Well, the property of x $\in E_m$ as defined above simply means that if you have a look at at least m intersecting sets,
then x will be in this intersection. And if there is another intersection, then x could also be in there.

In other words: $E_m$ is the set of the union of all intersections including m sets.
Since the $A_j, j \in \mathbb{N}$ are measurable and there is a defined measure $\lambda$ ,
there must be a $\sigma - algebra \ \Sigma$ which means that if $A_j$ is in $\Sigma$ ,
so is any countable intersection and countable union.

$m \in \mathbb{N}$ , so $E_m$ lies in the sigma-algebra and is therefore measurable.

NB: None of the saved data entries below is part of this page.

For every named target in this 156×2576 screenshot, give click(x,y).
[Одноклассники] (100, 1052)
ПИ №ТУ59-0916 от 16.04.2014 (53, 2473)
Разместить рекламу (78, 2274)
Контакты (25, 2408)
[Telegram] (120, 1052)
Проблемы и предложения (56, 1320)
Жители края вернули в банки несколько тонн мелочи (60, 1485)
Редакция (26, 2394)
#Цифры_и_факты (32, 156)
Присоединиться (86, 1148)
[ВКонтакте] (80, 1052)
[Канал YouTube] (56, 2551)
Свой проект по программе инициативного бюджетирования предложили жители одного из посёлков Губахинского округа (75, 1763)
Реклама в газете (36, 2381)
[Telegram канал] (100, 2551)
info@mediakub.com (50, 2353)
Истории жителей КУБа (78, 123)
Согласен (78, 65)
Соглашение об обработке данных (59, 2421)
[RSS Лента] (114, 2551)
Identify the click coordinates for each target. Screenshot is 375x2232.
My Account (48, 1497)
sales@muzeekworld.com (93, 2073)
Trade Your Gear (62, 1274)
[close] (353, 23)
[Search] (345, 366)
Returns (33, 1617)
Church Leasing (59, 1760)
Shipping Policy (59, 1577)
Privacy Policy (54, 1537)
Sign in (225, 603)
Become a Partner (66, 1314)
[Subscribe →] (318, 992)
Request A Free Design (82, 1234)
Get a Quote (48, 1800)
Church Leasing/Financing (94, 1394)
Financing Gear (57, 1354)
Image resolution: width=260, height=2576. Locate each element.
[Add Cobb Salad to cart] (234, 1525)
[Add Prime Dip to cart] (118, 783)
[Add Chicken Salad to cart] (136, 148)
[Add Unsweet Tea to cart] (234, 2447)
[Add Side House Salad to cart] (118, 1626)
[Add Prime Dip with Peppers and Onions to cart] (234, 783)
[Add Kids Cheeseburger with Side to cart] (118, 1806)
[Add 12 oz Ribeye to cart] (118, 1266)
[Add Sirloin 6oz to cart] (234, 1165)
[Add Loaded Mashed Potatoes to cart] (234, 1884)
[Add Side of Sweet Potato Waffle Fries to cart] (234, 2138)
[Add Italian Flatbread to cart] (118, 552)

(Or otherwise stated: Any countable intersection and union of countable sets is countable.)

2.)

Measures are subadditive:

$\lambda(\bigcup_{i = 1}^N A_i) \ \leq \ \sum_{i = 1}^N \lambda(A_i)$

For m = 1 the equation is obvious (use subadditivity).
Since the measure can only become smaller if we raise m, the "at least" does not make any difference to the proof.
The thing is that one has to prove the "m" on the left side.

Let $m \geq 1$ .

Consider $A_i , A_j$ measurable.

Then $\lambda(A_i \cap A_j) \leq \lambda(A_i)$

The same is true for $A_j$ .
Is that clear to you? One might have to prove this relation.

So it follows that $2\ \lambda(A_i \cap A_j) \leq \lambda(A_i) + \lambda(A_j)$

Here we set m = 2. By induction with respect to m, you should get to the required relation.